Coburn v. Rhodig (Arizona Court of Appeals Case No. 1 CA-CV 16-0399 FC, filed Aug. 3, 2017)

When a divorce decree says its spousal maintenance terms shall not be modified, Arizona law prohibits a court from exercising jurisdiction to modify or terminate the decree’s spousal maintenance terms. See A.R.S. § 25-317(G). In this case, the Arizona Court of Appeals held A.R.S. § 25-317(G)’s jurisdictional bar does not prevent a party to a divorce decree containing a non-modifiable spousal maintenance provision from asserting equitable defenses (such as waiver, estoppel, and laches) to an action by the other former spouse to enforce spousal maintenance arrearages.

The husband and wife in this case divorced in 2010 pursuant to a consent decree that ordered the husband to pay spousal maintenance of $3,000 a month for sixty months to his former wife. The decree also stated the duration and amount of spousal maintenance could not be modified. After the former husband fell behind on his spousal maintenance payments, the parties agreed in December 2010 to settle the resulting arrearage in spousal maintenance payments as follows: The former husband would pay his former wife a lump sum of $5,000 and then make monthly payments of $1,000 for twelve months. As part of this deal, the former wife agreed to waive any other unpaid support owed by her former husband.

Although the former husband made all of the payments required under the parties’ settlement agreement, the former wife filed a petition in December 2014 to enforce spousal maintenance arrearages. The former wife claimed she had been unable to locate her former husband to request payment of the arrearages from the 2010 consent decree and had signed the December 2010 settlement agreement under duress. The former husband defended the enforcement action by arguing the December 2010 settlement agreement was valid and established the equitable defenses of waiver, estoppel, and laches, which precluded wife from enforcing the spousal maintenance arrearages from the 2010 consent decree.

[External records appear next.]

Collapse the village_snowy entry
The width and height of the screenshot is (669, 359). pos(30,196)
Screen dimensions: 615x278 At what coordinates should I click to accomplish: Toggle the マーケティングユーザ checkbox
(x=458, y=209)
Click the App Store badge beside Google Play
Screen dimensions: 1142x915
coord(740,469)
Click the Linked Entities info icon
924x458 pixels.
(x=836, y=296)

The family court ruled it lacked jurisdiction to consider the former husband’s defenses because it believed they constituted a request on the part of the former husband that the court modify or terminate the non-modifiable spousal maintenance terms in the consent decree. The court of appeals disagreed with that conclusion, holding that A.R.S. § 25-317(G) only prevents the family court from exercising jurisdiction to modify the divorce decree’s or a separation agreement’s spousal maintenance provisions; the statute does not preclude the application of equitable defenses to a petition to enforce spousal maintenance arrearages (as opposed to a petition to modify the obligation itself). If the former husband successfully established an equitable defense to the enforcement action by clear and convincing evidence, the court could deny the former’s wife petition to enforce the arrearages without any need to modify or terminate the parties’ divorce decree. And if the former husband failed to establish an equitable defense to the enforcement action, the family court would grant the petition and enter an arrearage judgment without any need to terminate or modify the divorce decree.